Je crois que lui aussi pleurait, il laissait suinter ses vieilles blessures. Pour sécher mes larmes il m'embrassait les yeux, les joues, parfois les lèvres. C'est moi, moi seul qui ai pris sa bouche et l'ai embrassé. Je voulais que la tendresse, elle irradie là encore et plus intense encore. Sûrement, il a été surpris mais il m'a rendu ce baiser. C'est devenu comme le dernier baiser du monde, un baiser désespéré et passionné, qui ne pouvait s'interrompre.


Nous étions soudés ensemble, nos bras, presque, étouffaient nos respirations, nos bassins étaient collés et nos sexes rigides joints. Ce baiser abandonnait de l'un à l'autre le plus intime que nous puissions offrir, porteur de tout ce que nous n'avions pas pu dire, pas su dire. Probablement nous avons du jouir presque ensemble dans un murmure.

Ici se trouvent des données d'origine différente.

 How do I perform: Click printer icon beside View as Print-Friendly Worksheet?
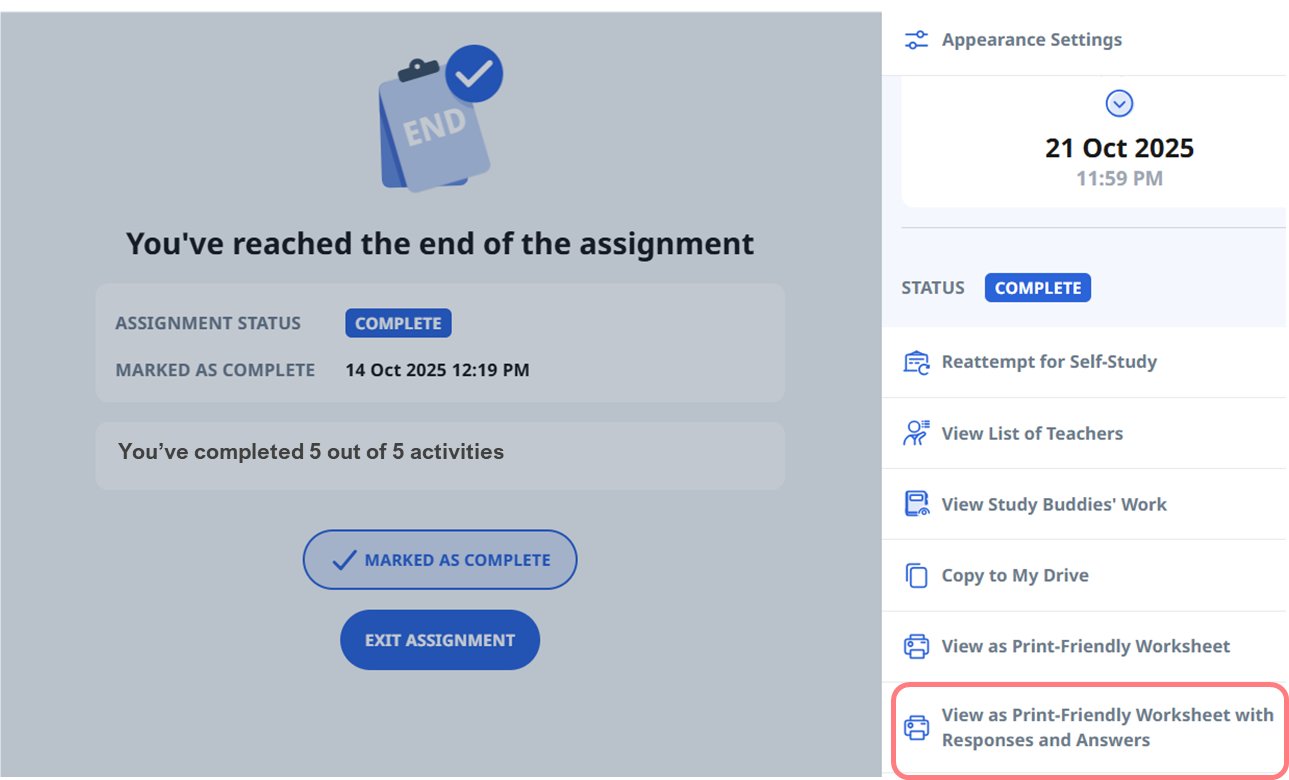[x=916, y=647]
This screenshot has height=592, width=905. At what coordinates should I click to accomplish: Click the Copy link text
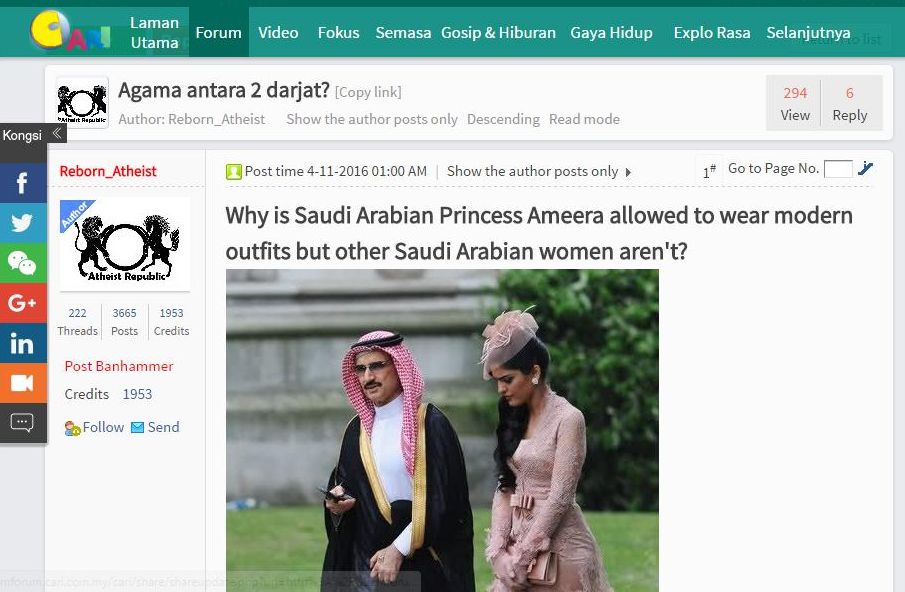point(368,92)
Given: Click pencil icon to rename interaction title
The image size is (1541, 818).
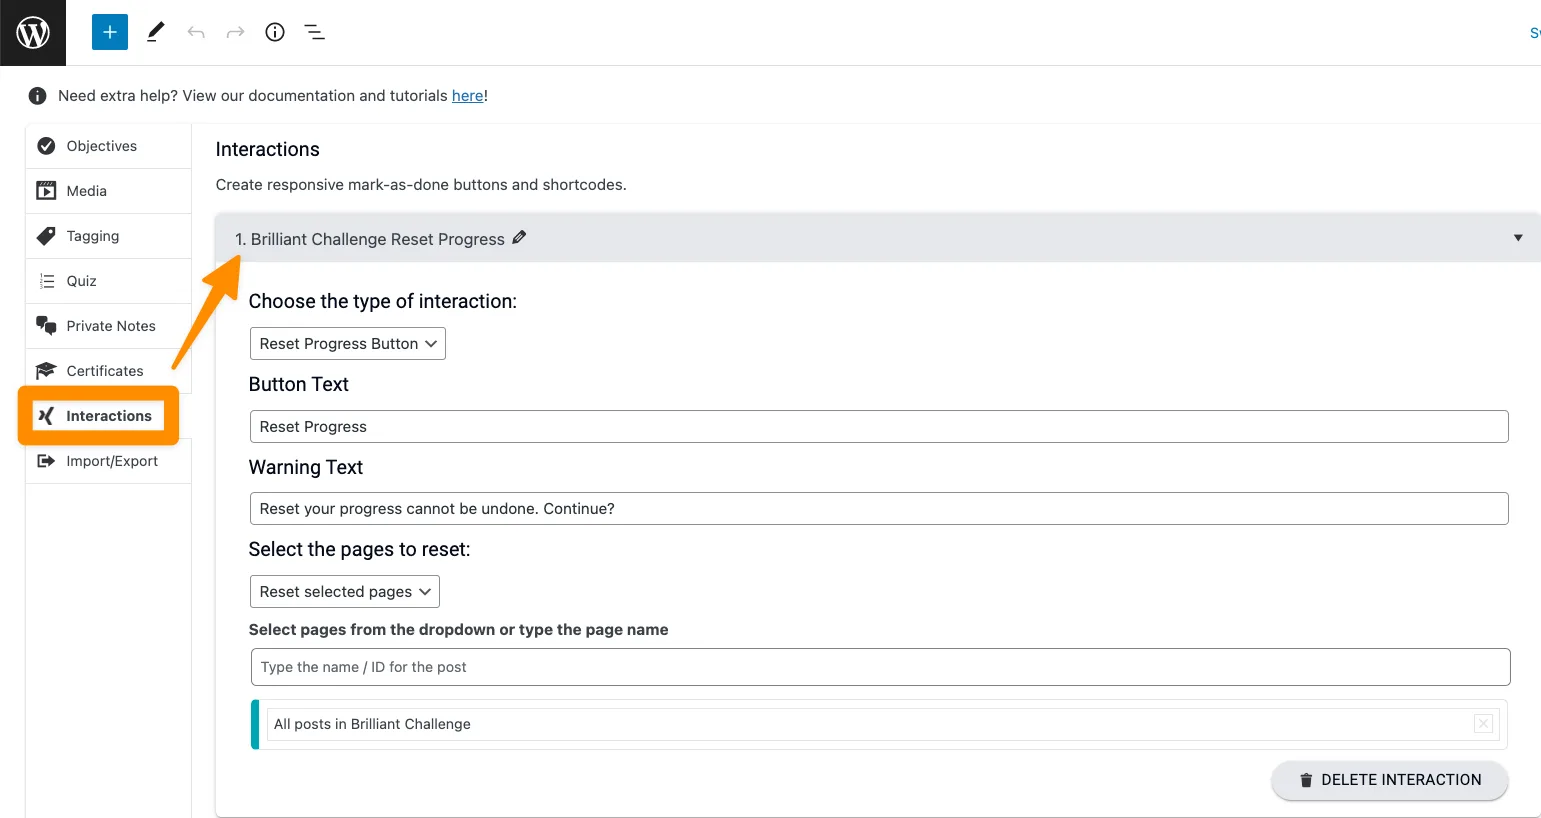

Je me suis endormi dans ses bras. A-t-il dormi, lui ? Au matin, il m'a réveillé d'un baiser sur le front. Il était déjà levé et avait plié mon linge propre qui avait séché sur les radiateurs. Nous prîmes le petit déjeuner en silence aussi. Un silence débordant d'émotion, qu'une parole aurait pu faire jaillir. Séparation sur le palier, sourires forcés et yeux rouges et humides.